Could you write out every line of the data below again, the text and the answers alike, adding -116 to each x and y coordinate in the answers and leaving the pictures out?

[Items listed in a dataset]
** BEGIN **

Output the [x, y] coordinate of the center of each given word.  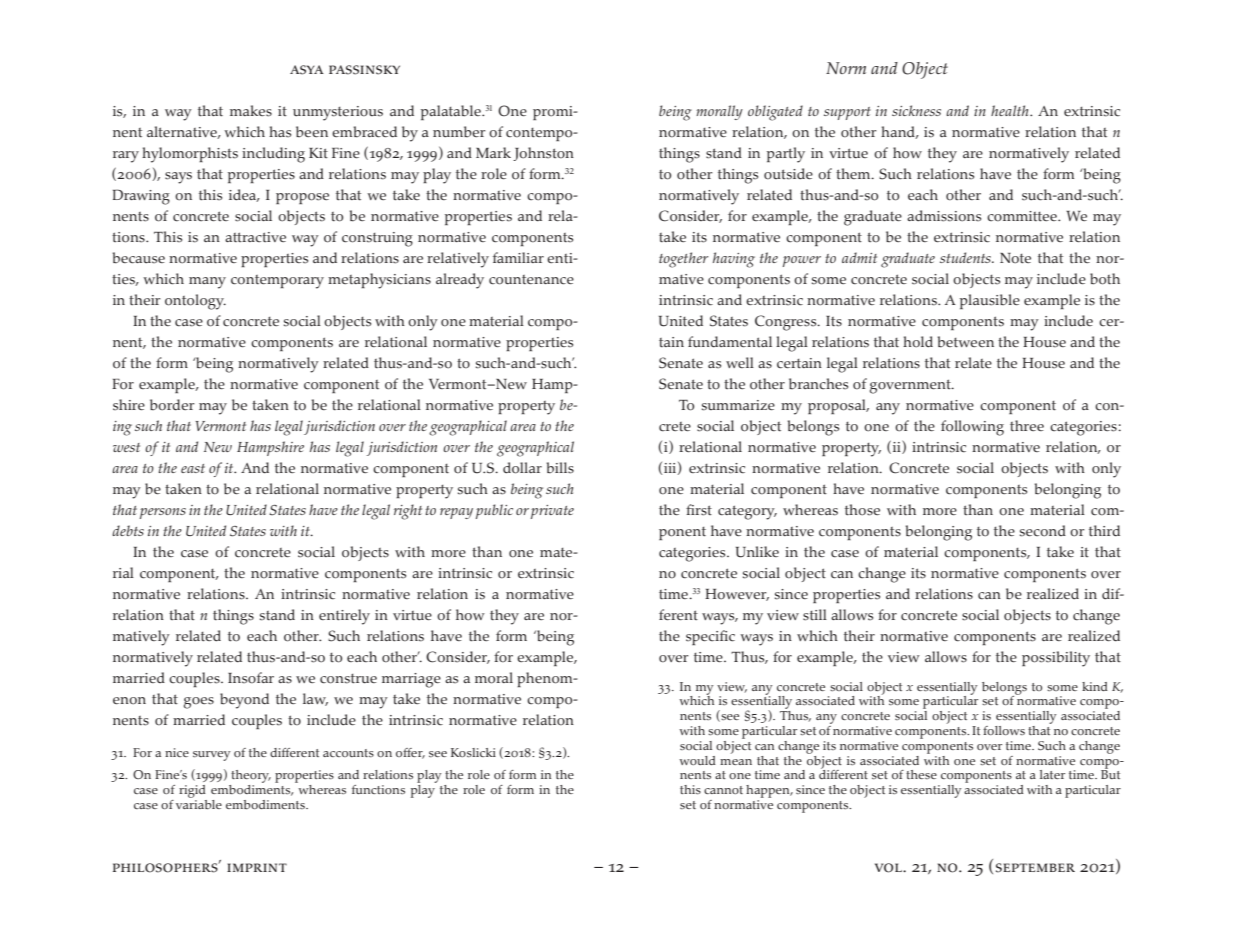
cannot [723, 790]
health [1011, 110]
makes [251, 111]
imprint [257, 867]
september [1035, 868]
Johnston [543, 154]
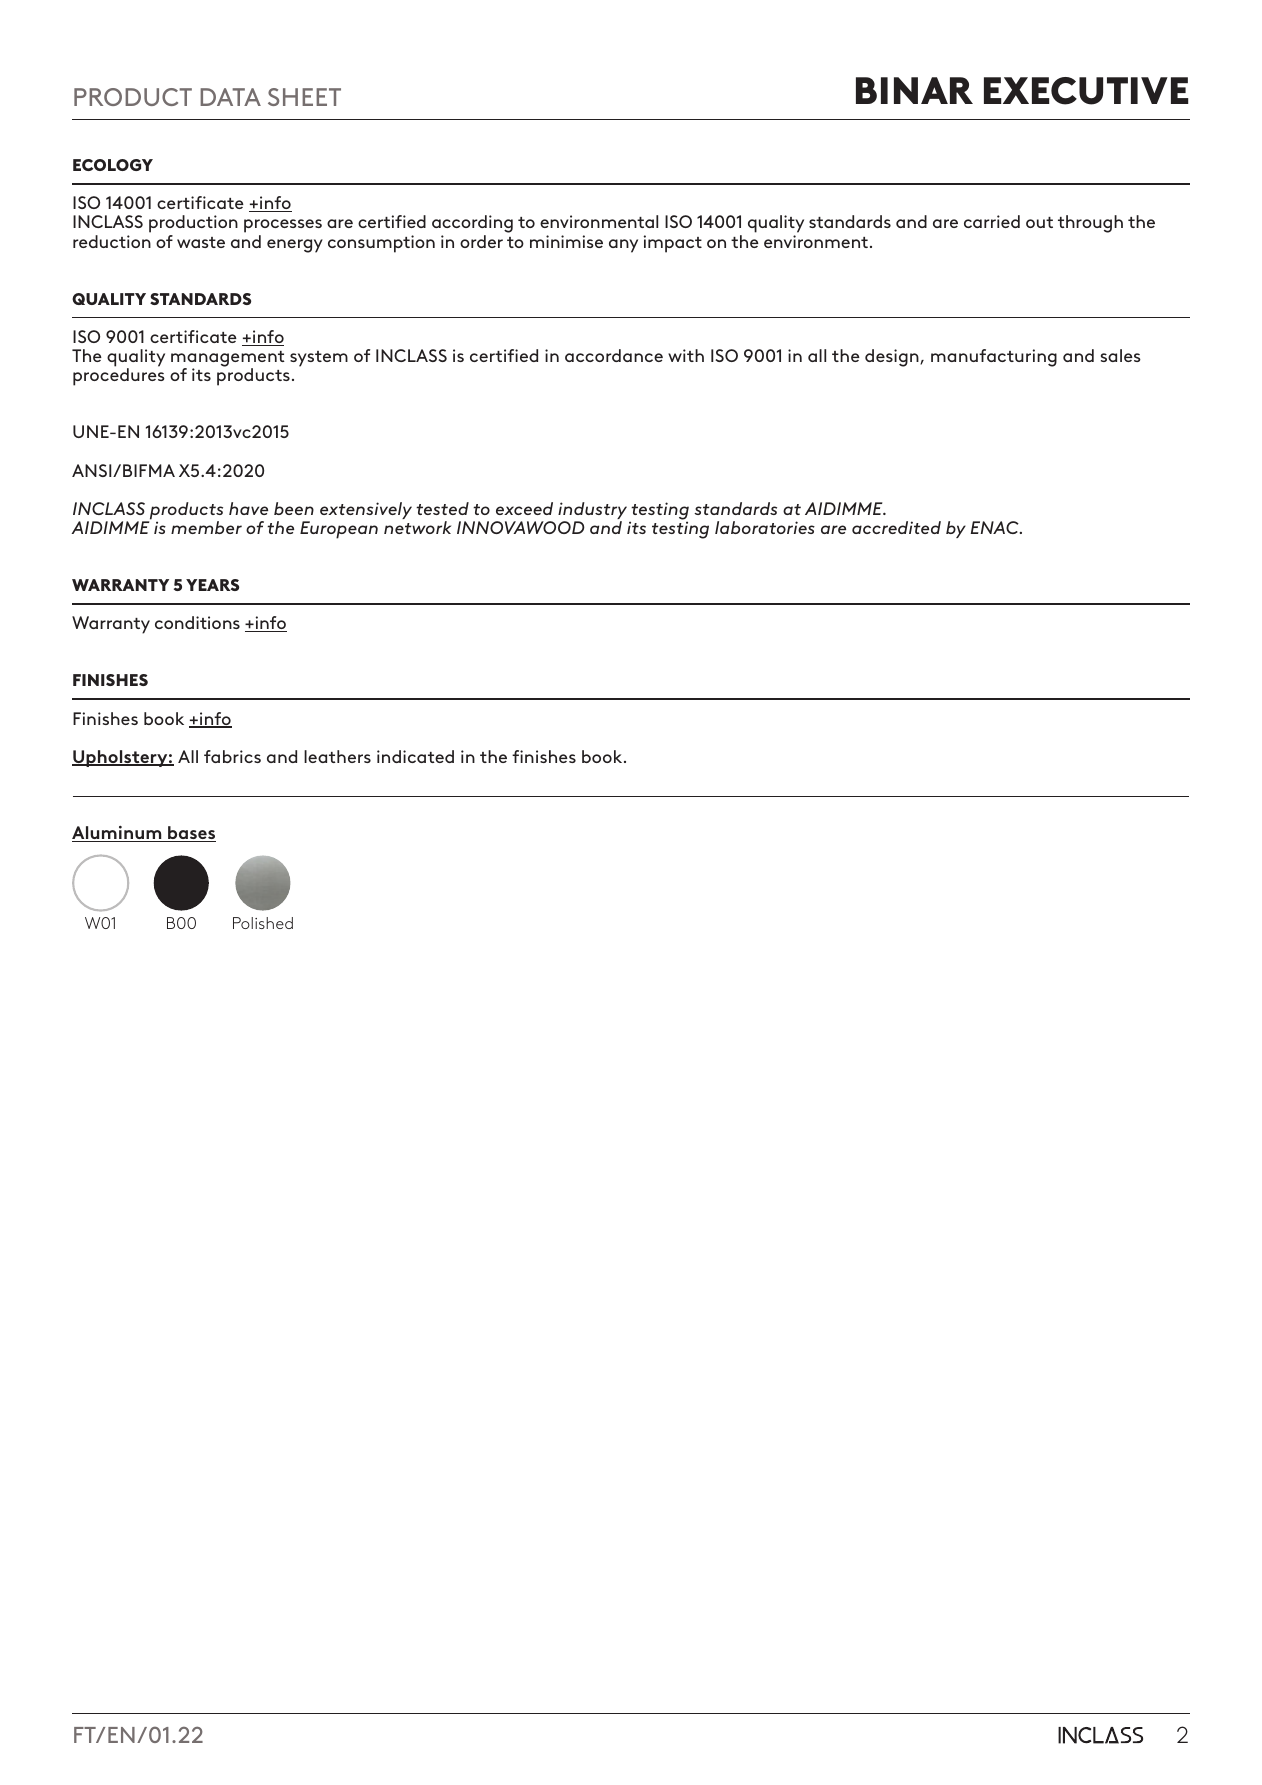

** END **

■ Written response:
Output the [x, y] coordinate of the center of each given word.  
cannot [607, 674]
health [895, -6]
makes [135, -5]
imprint [141, 751]
september [919, 752]
Johnston [427, 38]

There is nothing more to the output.